Caractéristiques

En règle générale, les tribunaux reconnaissent la validité d’une convention d’occupation précaire à trois conditions :

  • qu’elle ait un motif légitime ;
  • que sa durée soit réduite dans le temps ;
  • et que l’occupation donne lieu à une faible redevance.

Précisions concernant le motif légitime

Peut constituer un motif légitime de précarité :

  • soit la situation du local loué (les conventions d’occupation précaire portent souvent sur des locaux en attente de démolition, d’expropriation ou de travaux de rénovation) ;
  • soit les modalités d’occupation du local (lorsque l’occupation est consentie de façon discontinue et temporaire).

La précarité doit avoir été voulue et convenue par les parties.
La seule qualification formelle retenue dans l’acte n’est pas suffisante.

Précisions concernant la durée

La convention peut être conclue pour une durée déterminée ou indéterminée puisque la précarité résulte justement de l’incertitude concernant la durée de l’occupation.
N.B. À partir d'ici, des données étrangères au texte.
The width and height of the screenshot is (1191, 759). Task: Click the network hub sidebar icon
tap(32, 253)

En tout état de cause, le terme doit être marqué par d’autres causes que la seule volonté des parties. Ainsi, les tribunaux admettent parfois que la convention puisse durer plusieurs années dès lors que la pérennité dépend de la survenance d’un élément qui ne relève pas de la seule intention des parties (attente d’une expropriation, par exemple).
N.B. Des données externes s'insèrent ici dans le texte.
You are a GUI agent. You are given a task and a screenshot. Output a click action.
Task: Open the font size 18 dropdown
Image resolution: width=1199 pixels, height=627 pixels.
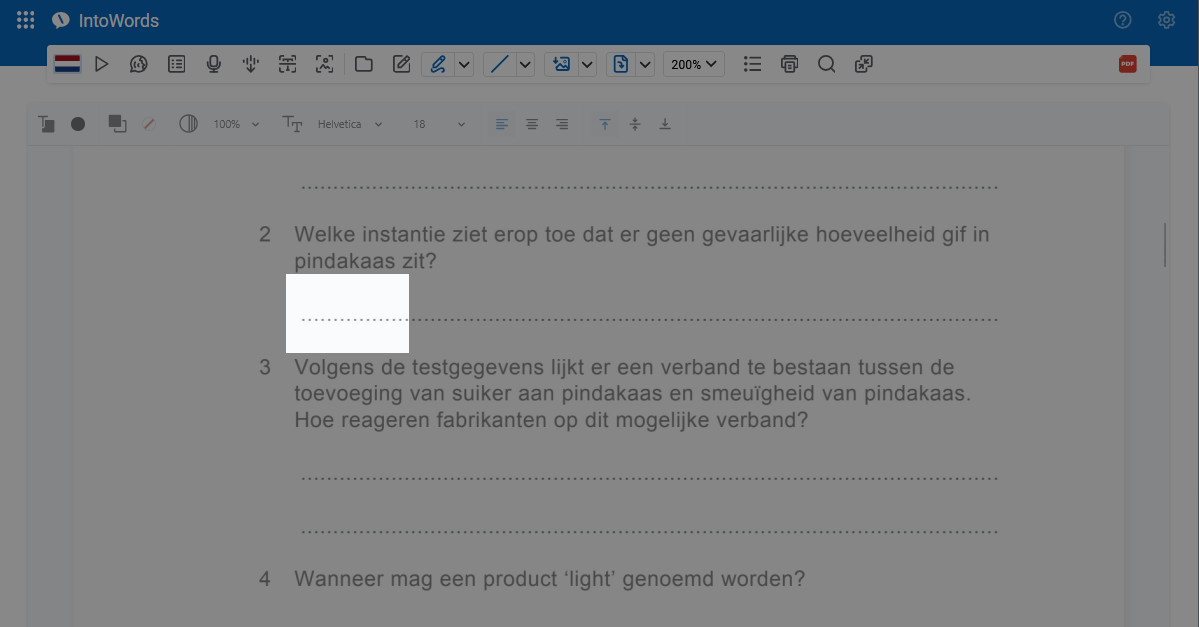439,124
Précisions concernant la redevance

Le montant de la redevance est souvent une condition inhérente à la précarité de l’occupation. Pour être considéré comme modique, il doit être nettement en-deçà des prix couramment pratiqués dans le quartier.

Régime

La convention d’occupation précaire n’est soumise ni aux règles applicables aux baux de droit commun, ni à celles applicables en matière de baux commerciaux (à l’expiration de la convention, le locataire ne peut pas prétendre à une indemnité d’éviction, par exemple), sauf cas de fraude.

Bien que la convention ne soit soumise à aucun formalisme, les parties ont tout intérêt à signer un écrit dans lequel elles expliciteront les circonstances qui justifient la précarité de l’occupation.

Requalification de la convention en bail

En cas de litige entre les parties, les juges peuvent requalifier la convention en bail commercial s’il résulte que celle-ci a été conclue dans le but de faire échec au statut des baux commerciaux.

Il en ira ainsi, par exemple, si aucune menace particulière ne pèse sur l’occupation des lieux par le locataire ou si les conditions de régularité de la convention d’occupation précaire ne sont pas réunies.